If you've a endless line which is defined by a point P and a normalized direction R and a second endless line, which is defined by a point Q and a direction S, then the intersection point of the endless lines X is:

alpha ... angle between Q-P and R
beta  ... angle between R and S

gamma  =  180° - alpha - beta

h  =  | Q - P | * sin(alpha)
u  =  h / sin(beta)

t  = | Q - P | * sin(gamma) / sin(beta)

t  =  dot(Q-P, (S.y, -S.x)) / dot(R, (S.y, -S.x))  =  determinant(mat2(Q-P, S)) / determinant(mat2(R, S))
u  =  dot(Q-P, (R.y, -R.x)) / dot(R, (S.y, -S.x))  =  determinant(mat2(Q-P, R)) / determinant(mat2(R, S))

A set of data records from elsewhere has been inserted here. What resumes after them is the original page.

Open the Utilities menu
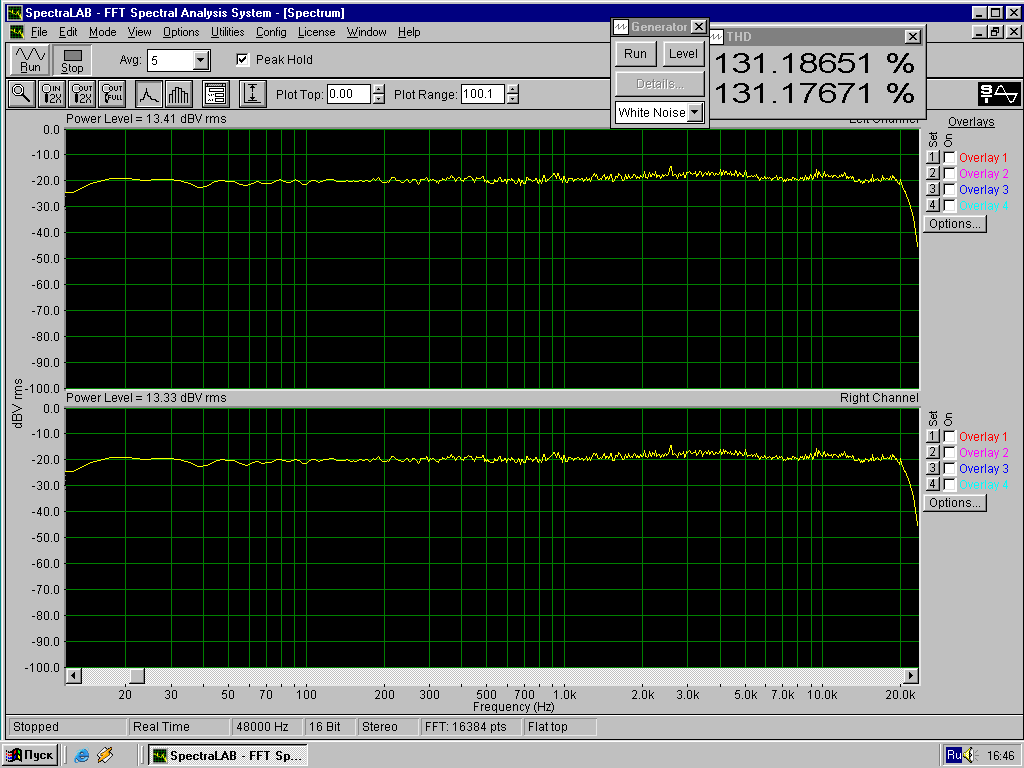1024x768 pixels. click(227, 32)
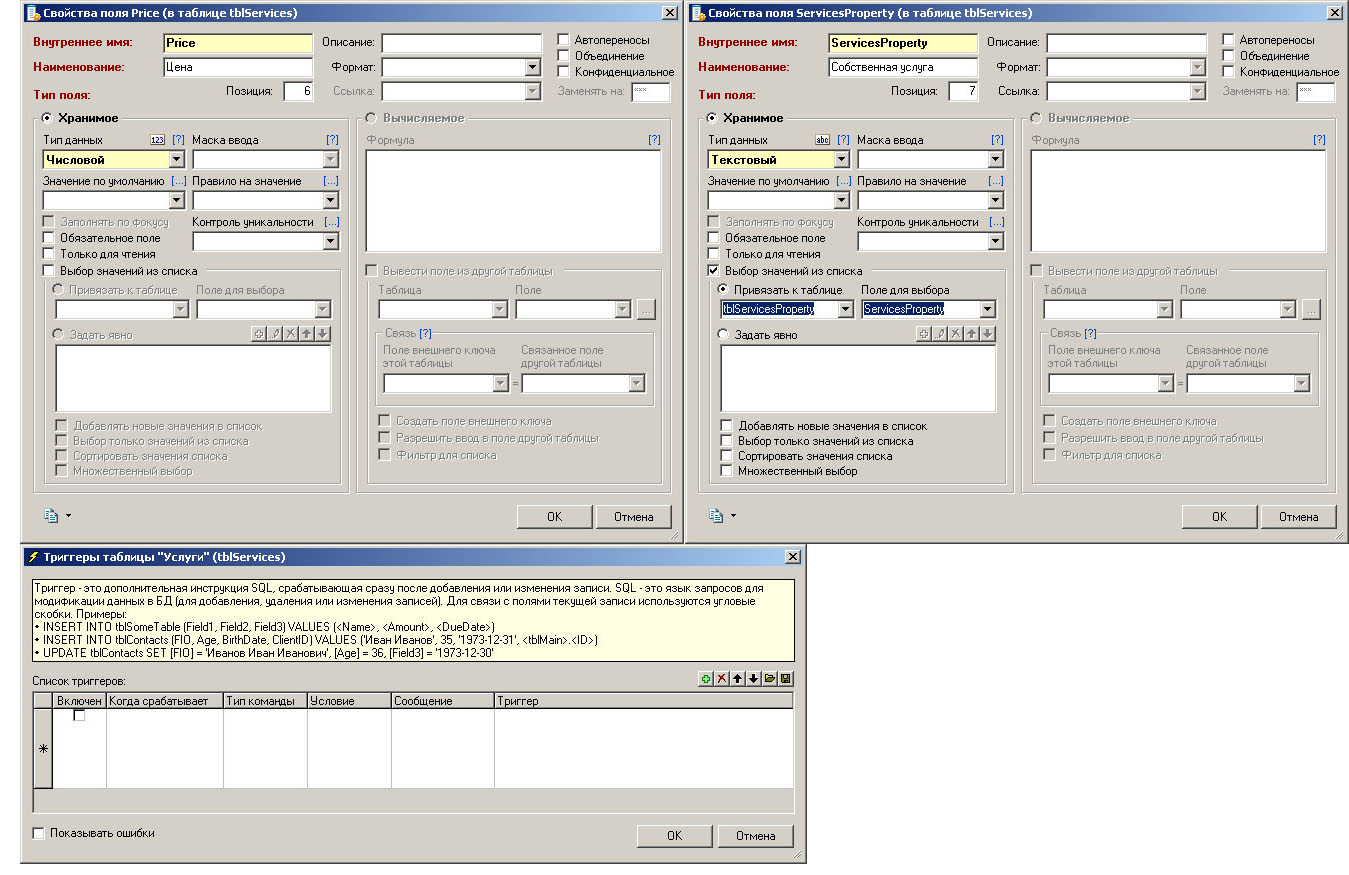
Task: Add a new trigger with green plus
Action: click(706, 679)
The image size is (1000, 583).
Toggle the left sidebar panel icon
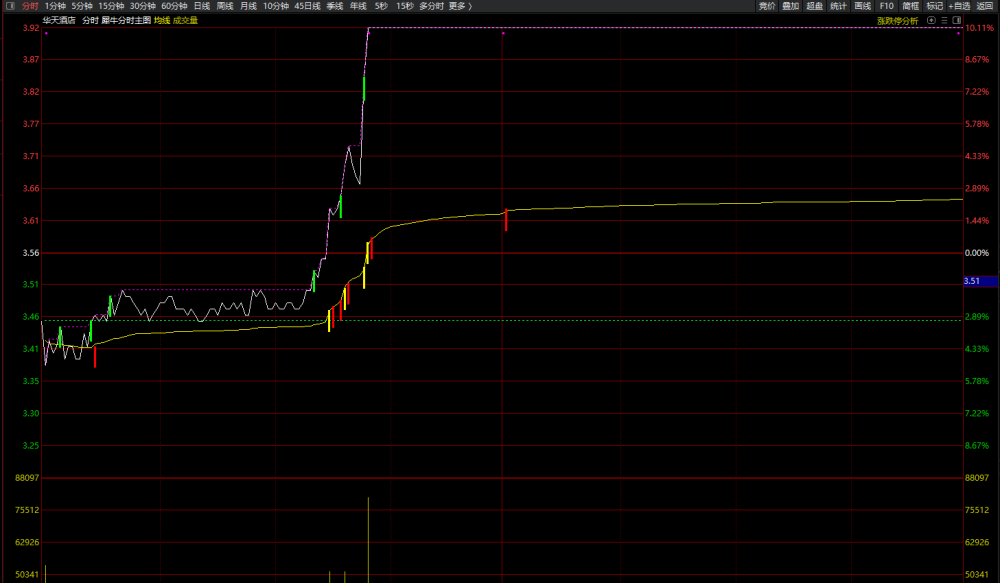(10, 6)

X  =  P + R * t  =  Q + S * u

This can be calculated by the use of PVector, as follows:

// Intersect 2 endless lines
// line 1: "P" is on endless line, the direction is "dir1" ("R")
// line 2: "Q" is on endless line, the direction is "dir2" ("S")
PVector Intersect( PVector P, PVector dir1, PVector Q, PVector dir2) {

    PVector R = dir1.copy();
    PVector S = dir2.copy();
    R.normalize();
    S.normalize();

    PVector QP  = PVector.sub(Q, P);
    PVector SNV = new PVector(S.y, -S.x);

    float t  =  QP.dot(SNV) / R.dot(SNV); 

    PVector X = PVector.add(P, PVector.mult(R, t));
    return X;
}

See the example:

void setup() {
    size(500,500);
}

void draw() {

    background(0, 0, 0);

    stroke(255);
    fill(255, 0, 0);

    PVector l1p1 = new PVector(250, 150);
    PVector l1p2 = new PVector(300, 300);
    PVector l2p1 = new PVector(200, 180);
    PVector l2p2 = new PVector(300, 220);
    PVector l3p1 = new PVector(200, 300);
    PVector l3p2 = new PVector(250, 280);

    line(l1p1.x, l1p1.y, l1p2.x, l1p2.y);
    line(l2p1.x, l2p1.y, l2p2.x, l2p2.y);
    line(l3p1.x, l3p1.y, l3p2.x, l3p2.y);

    PVector dir1 = PVector.sub(l1p2, l1p1);
    PVector dir2 = PVector.sub(l2p2, l2p1);
    PVector dir3 = PVector.sub(l3p2, l3p1);

    PVector x1 = Intersect(l1p1, dir1, l2p1, dir2);
    circle(x1.x, x1.y, 10);
    PVector x2 = Intersect(l1p1, dir1, l3p1, dir3);
    circle(x2.x, x2.y, 10);
    PVector x3 = Intersect(l2p1, dir2, l3p1, dir3);
    circle(x3.x, x3.y, 10);
}

Note, if the lines are parallel then the scalars of the returned point (PVector object) are infinit. This can be evaluated by Float.isInfinite. e.g:

if (!Float.isInfinite(x1.x) || !Float.isInfinite(x1.y))
    circle(x1.x, x1.y, 10);

这篇关于找出与方向无关的两个向量的交点的文章就介绍到这了，希望我们推荐的答案对大家有所帮助，也希望大家多多支持IT屋！